“Reached at his Senate office — where he personally spends about an hour every day taking calls during the shutdown — Nevada U.S. Sen. Dean Heller said he was disappointed Democrats were refusing to negotiate a reasonable solution to the shutdown standoff. “This is a poll-driven shutdown,” he said. (Heller said about half of the people who call him oppose the law, while the other half support it.)” [Sebelius]
The problem for the Democrats appears to be With Whom Do We Negotiate? The negotiating partner doesn’t seem to be House Speaker John Boehner (R-OH).
“I know that that’s not the path he preferred,” Reid said. “I know that because we met the first week we came back in September and he told me that what he wanted was a clean CR and the $988 [billion] number. “We didn’t like the 988 number. We didn’t like it but we negotiated. That was our compromise,” Reid added. “The exact bill that he now refuses to let the House vote on. That was our negotiation.” [The Hill]
So, the simple and relatively obvious conclusion is that the Senate Majority Leader thought he had a deal with the House Speaker in September — which compromised to reach the $988 billion Continuing Resolution — and Speaker Boehner couldn’t deliver on his end of the bargain.
There is no sense negotiating deals (of any ilk) when the negotiating partner cannot deliver his or her end of the bargain. I could “negotiate” with a Rolls Royce dealership for the purchase of a lovely new ride — but since my bank account won’t cover such a delightful acquisition there’s no reason for the dealer to waste time haggling with me. At least one Republican House member is willing to discuss this problem:
“The longer this goes, the closer we get to the debt limit and the more the two of these roll together,” said Representative James Lankford, Republican of Oklahoma and a member of the Budget Committee. “If any agreement is going to happen we’re going to have to have multiple negotiators rather than have Boehner come back with it.” [NYT]
Multiple negotiators? There’s a recipe for chaos. The Democrats are supposed to negotiate with whom? Speaker Boehner? and Senator Cruz? and Rep. Bachmann? and Rep. Gohmert? and Rep. Stutzman, who isn’t sure what the GOP wants? [TPM] However, there are still hardliners who refuse to negotiate at all:
“The House’s hard-liners, however, indicated that they were not ready to give in. Representative Phil Gingrey, Republican of Georgia, acknowledged that hundreds of thousands of furloughed federal workers were suffering, and more than a million more were working without pay.” “There’s some pain and suffering, but I don’t think that pain and suffering compares one bit to being stuck with a lifetime of Obamacare, so that’s why I’m holding pretty firm on this,” he said. [NYT]
So, by Senator Heller’s lights, are both the Administration and the Senate supposed to bargain coterminously with (1) the more moderate members of the House GOP caucus, (2) the House Leadership, (3) the House hardliners?
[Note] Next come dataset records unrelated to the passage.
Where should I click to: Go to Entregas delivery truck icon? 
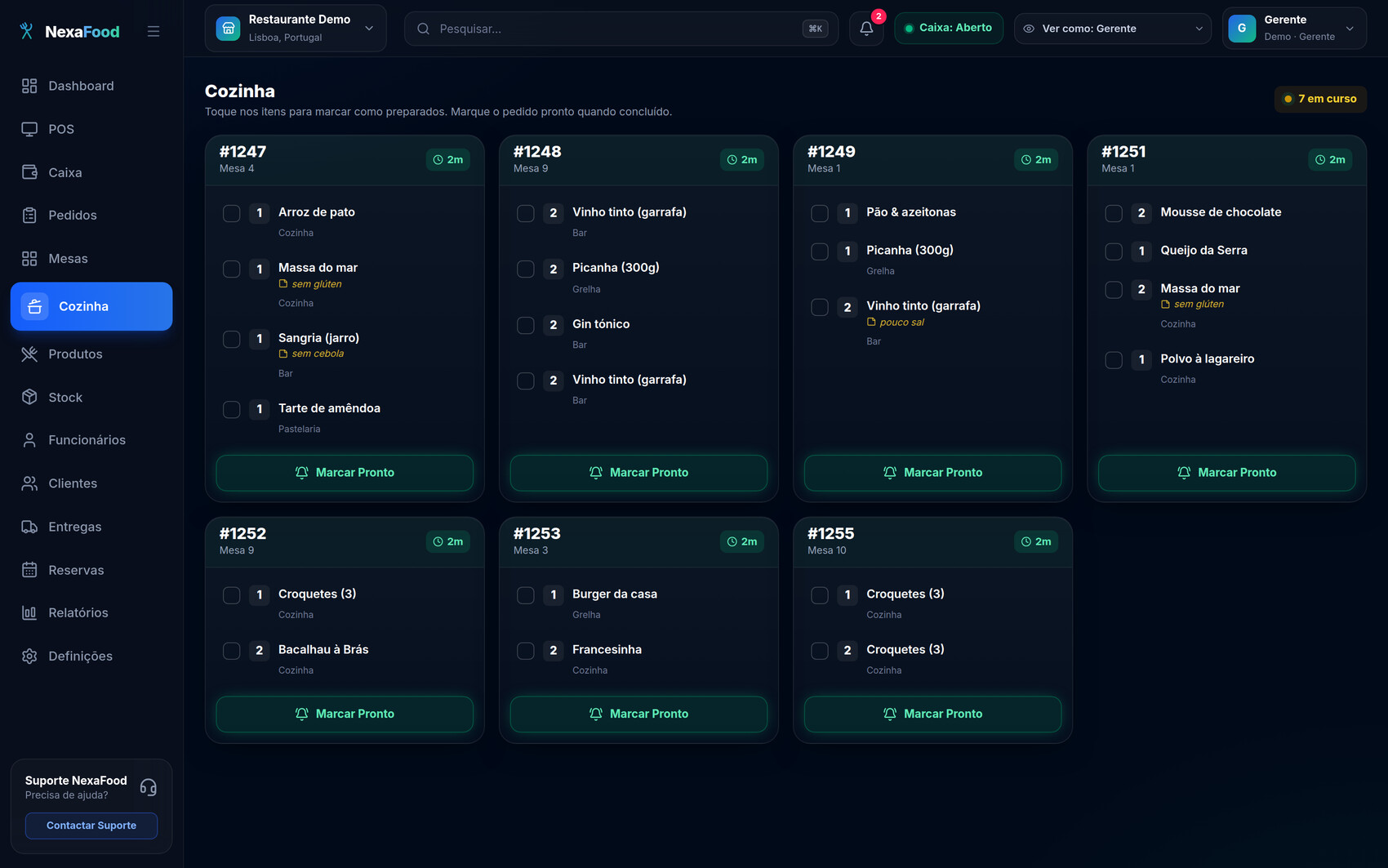coord(29,527)
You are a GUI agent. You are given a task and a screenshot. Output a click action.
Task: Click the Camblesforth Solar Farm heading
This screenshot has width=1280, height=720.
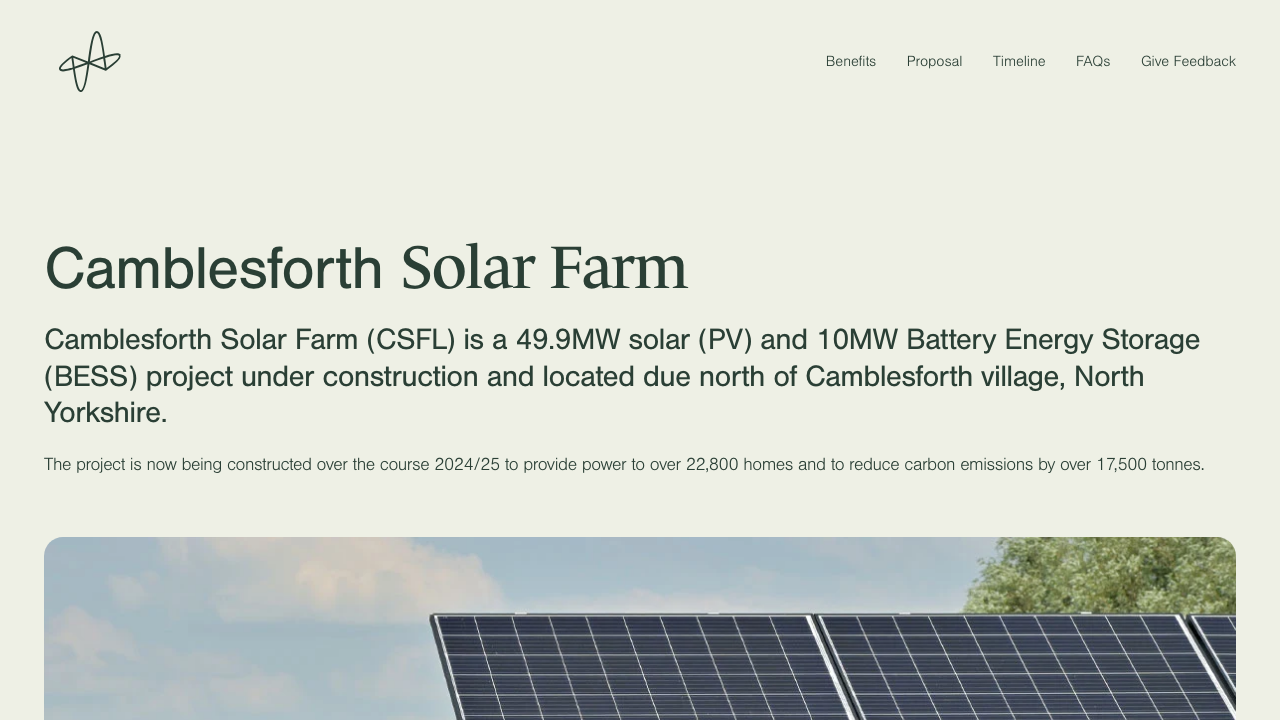(366, 267)
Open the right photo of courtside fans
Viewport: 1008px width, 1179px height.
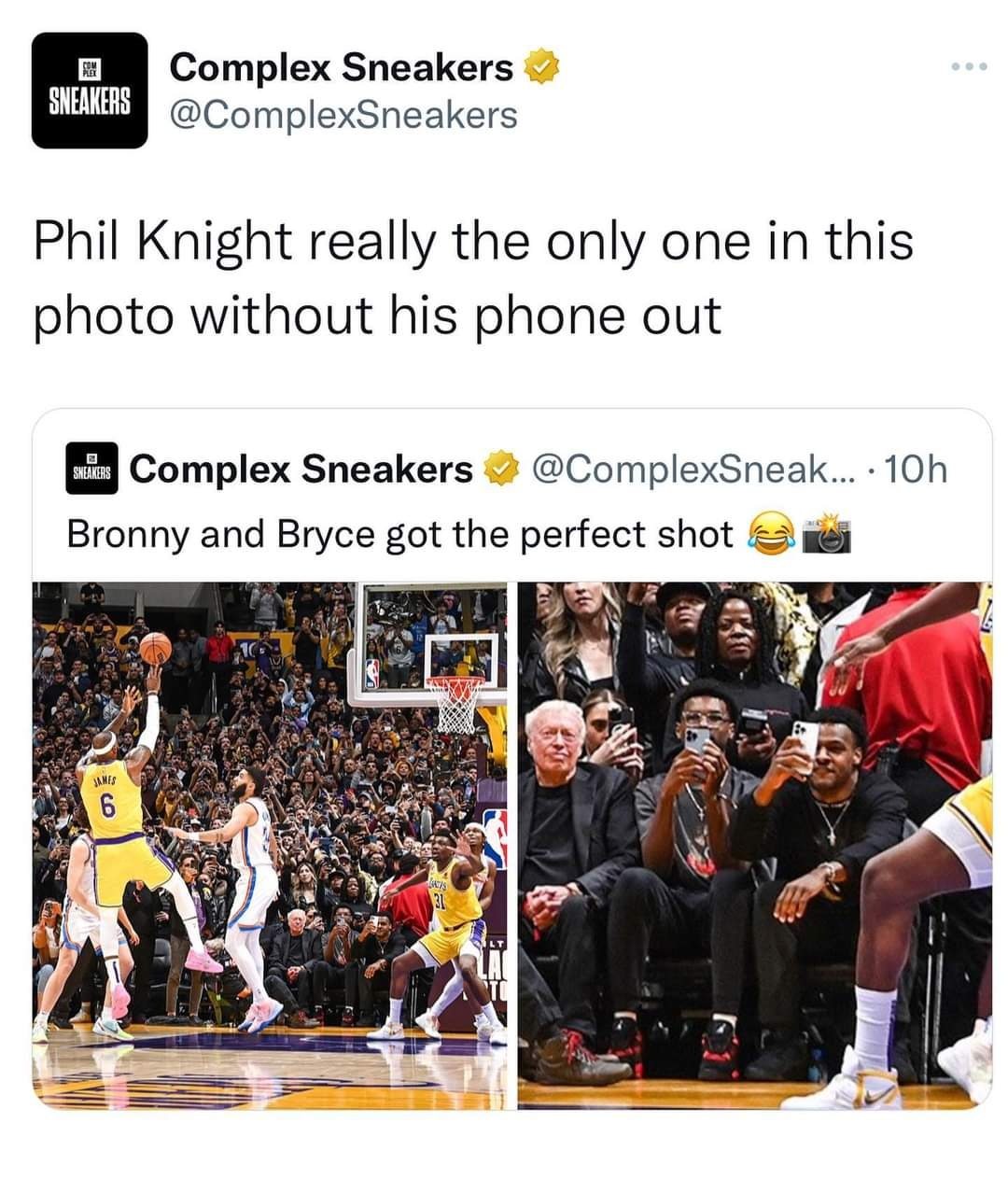coord(755,845)
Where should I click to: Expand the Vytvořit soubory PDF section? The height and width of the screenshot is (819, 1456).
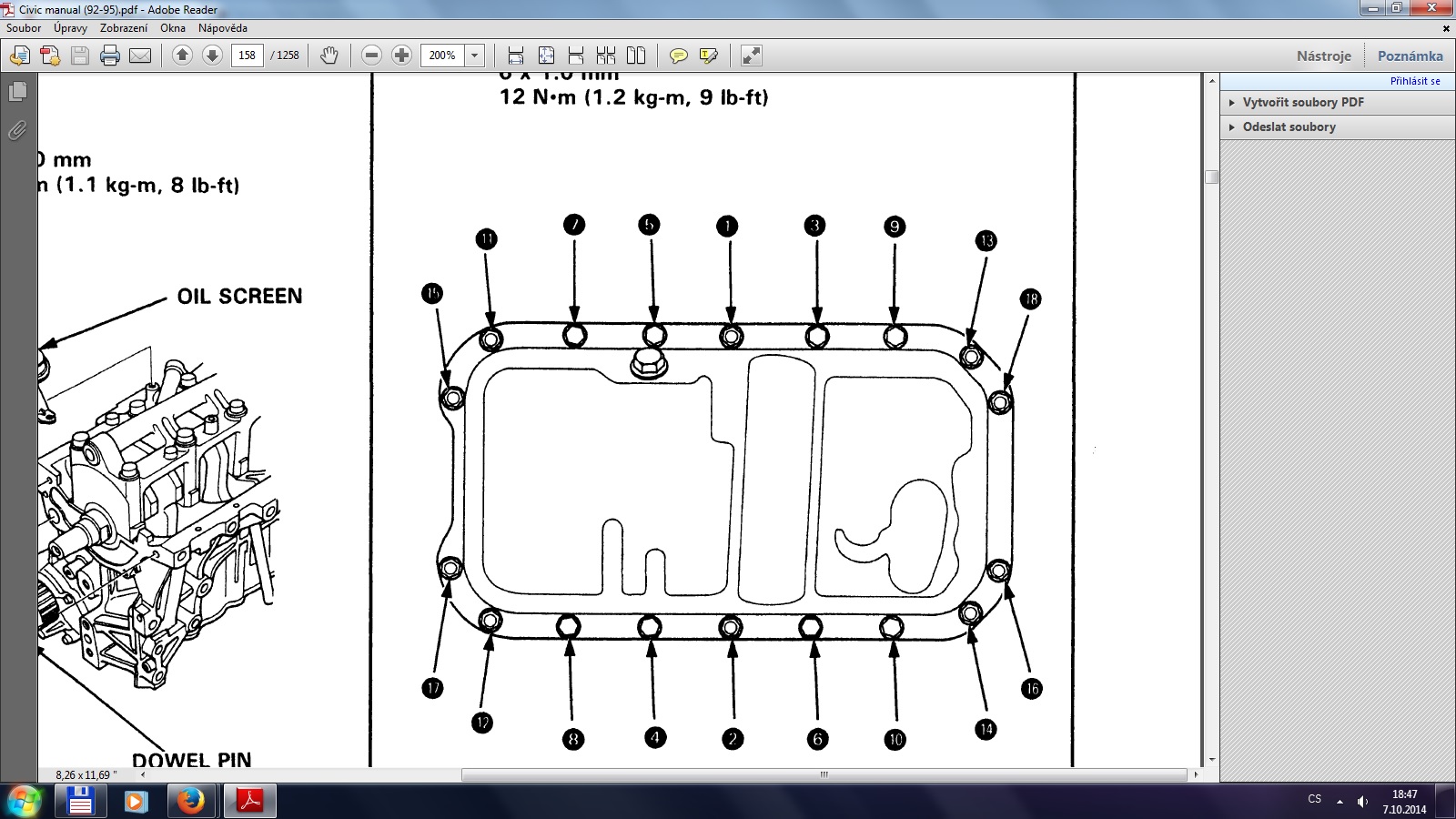pos(1303,102)
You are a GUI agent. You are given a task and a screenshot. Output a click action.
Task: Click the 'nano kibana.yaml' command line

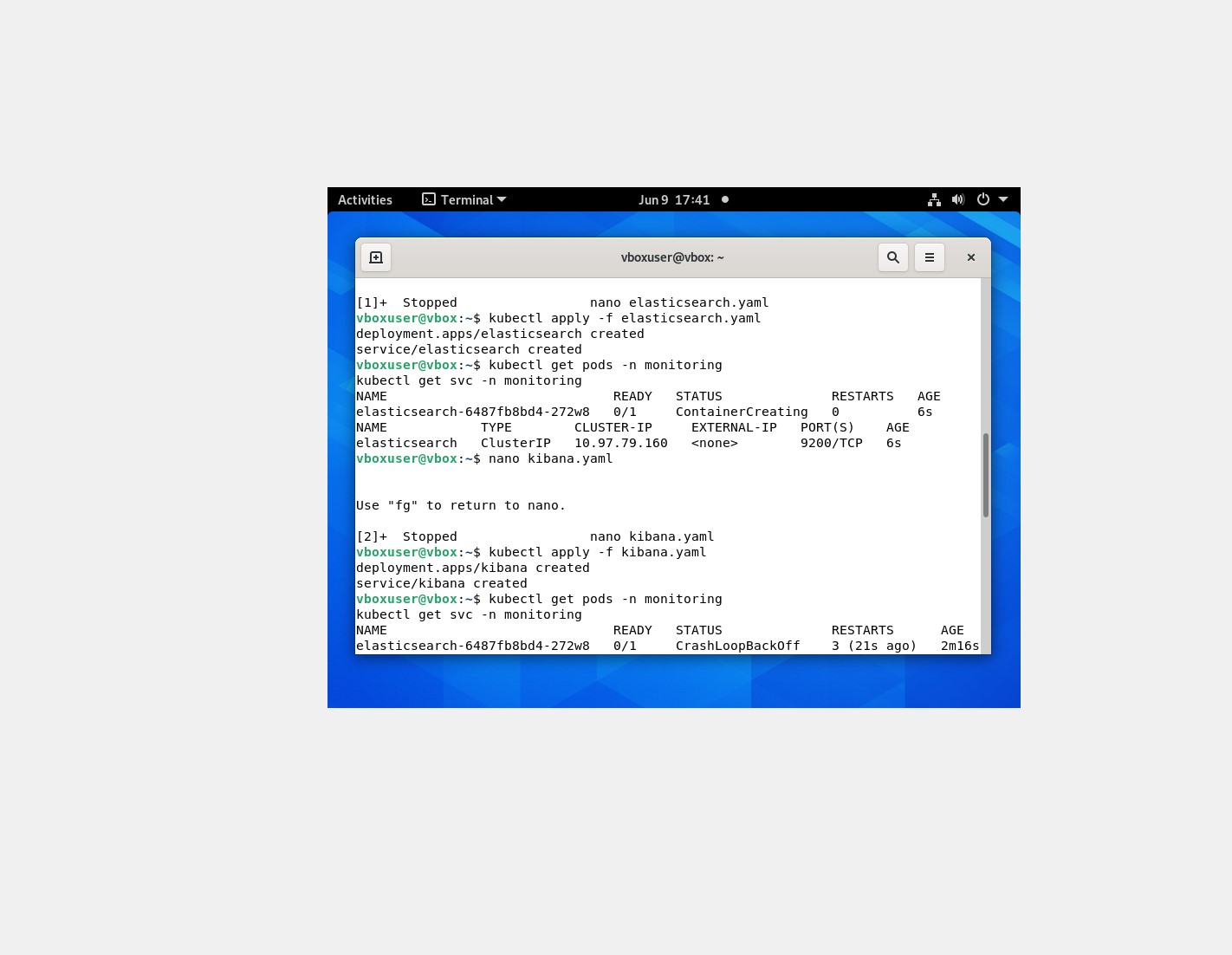(x=550, y=458)
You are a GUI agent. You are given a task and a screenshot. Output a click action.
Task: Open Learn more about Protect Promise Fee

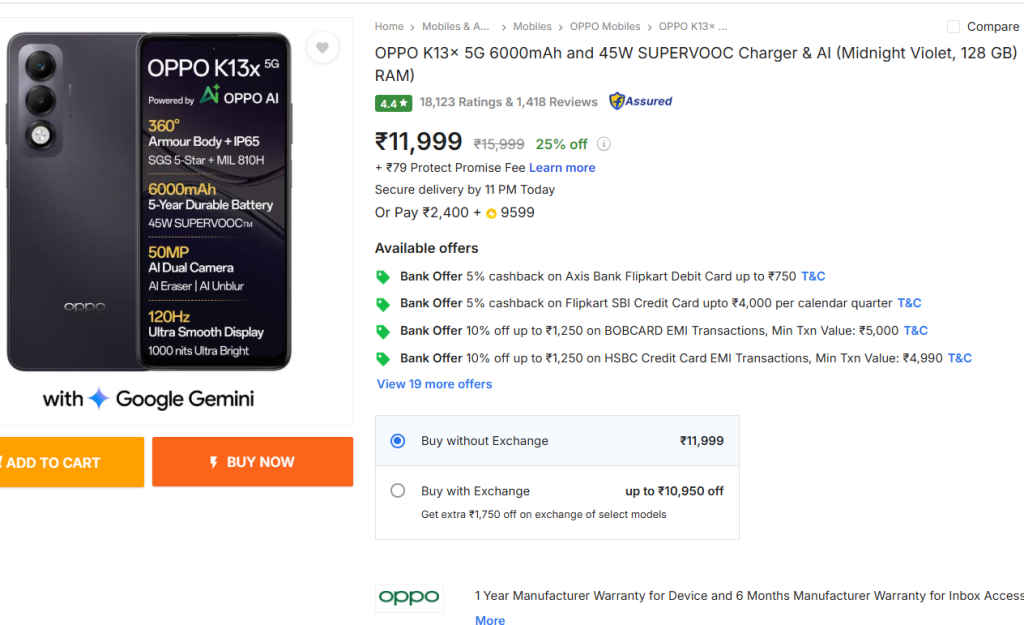(x=562, y=167)
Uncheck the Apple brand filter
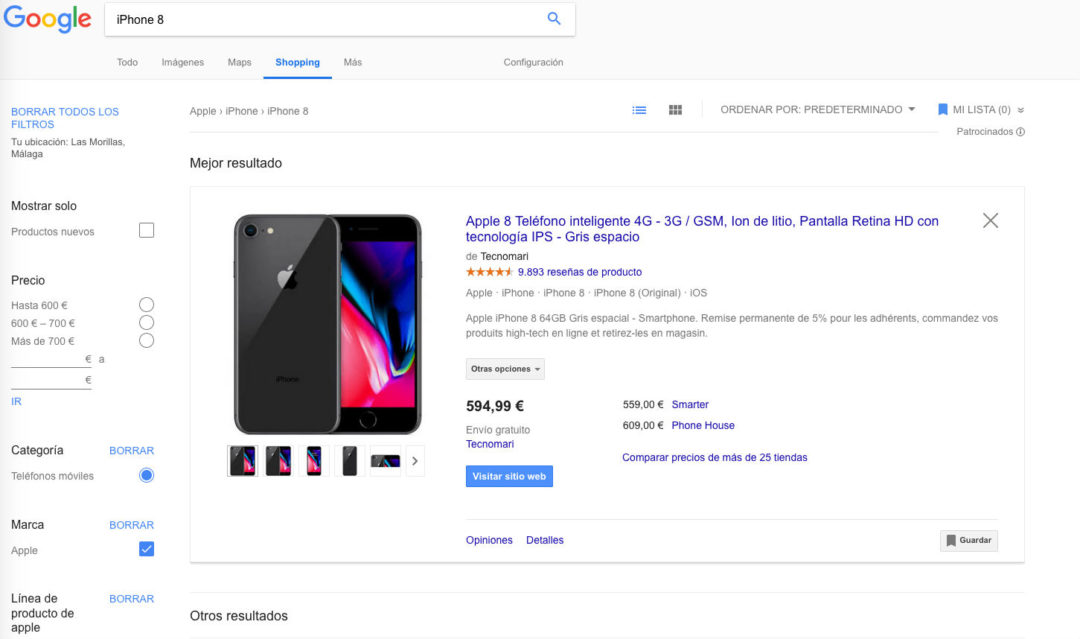 [146, 548]
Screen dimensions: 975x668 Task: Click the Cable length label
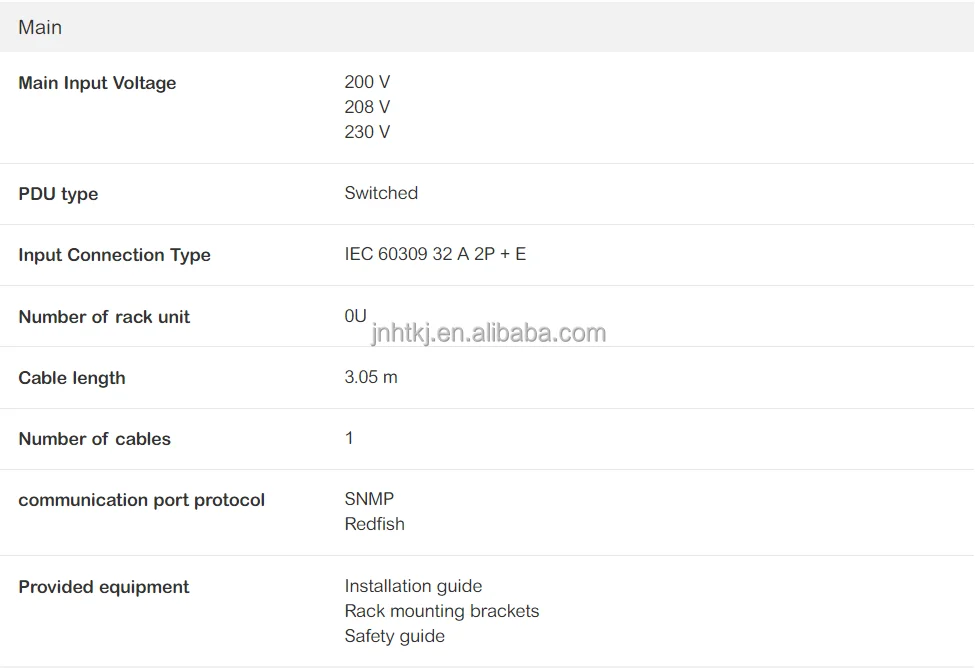click(x=72, y=378)
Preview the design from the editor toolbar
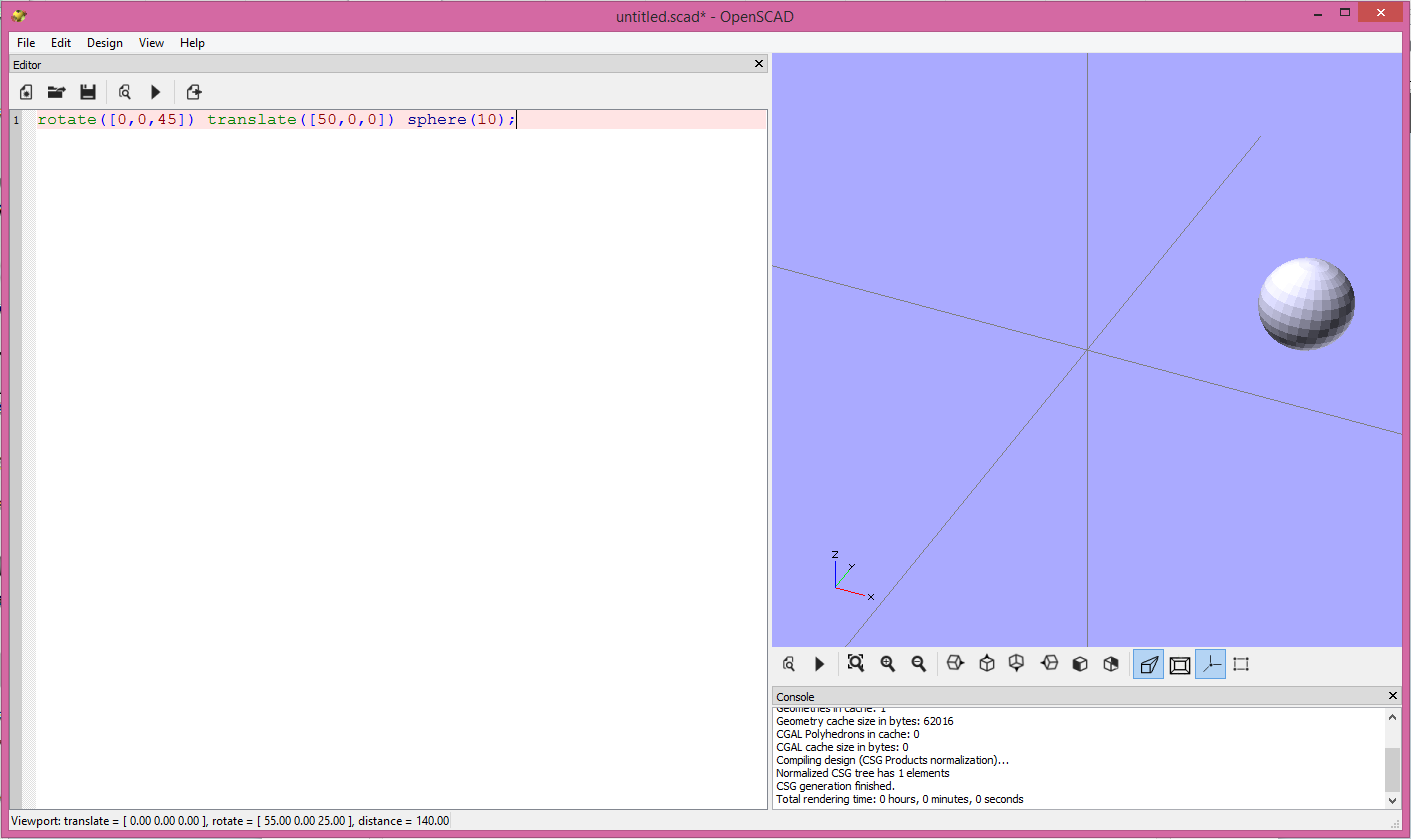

To what possible end?
If the situation is, as Senator Heller asserts, a poll driven argument, then those polls aren’t looking so good for his side of the aisle:
“More than 7 in 10 say Congress should place a higher priority on passing a resolution to get the government running again, rather than stopping some provisions of the health care law from taking effect. And two-thirds say any budget agreement should be kept separate from discussions about funding the health care law; just a quarter, including a slight majority of Republicans, say a budget agreement should also cut off funding for the law.” [NYT]
If we drill down into the recent CBS polling on the shutdown we find 72% opposed shutting down the government over disputes about the new health care insurance law; Republicans are split with 48% approving and 49% expressing disapproval. And that coveted “independent” segment — 21% approve while 76% disapprove. [TPP] This is not good territory for the national ambitions of the Republican Party. To wit, Nevada Governor Sandoval weighs in:
“The constant focus on Congressional and White House bickering especially annoys Republican governors who feel that the party can take back the White House in 2016 if they nominate one of their own and run not only against the Democrats, but also against Washington dysfunction, much as George W. Bush did in 2000.
“There’s a clear contrast there,” Gov. Brian Sandoval of Nevada said of the difference between his fellow chief executives and Republicans in Washington. “People are craving leadership and craving problem-solvers.” [NYT]
It, indeed, would nice to get some “leadership and problem-solving” accomplished — but how is that done when it would take “multiple negotiators” who range from cautiously centrist to heels dug into the ground hardliners, none of whom wish to negotiate anything? Good question when the GOP cannot seem to productively negotiate within their own caucus.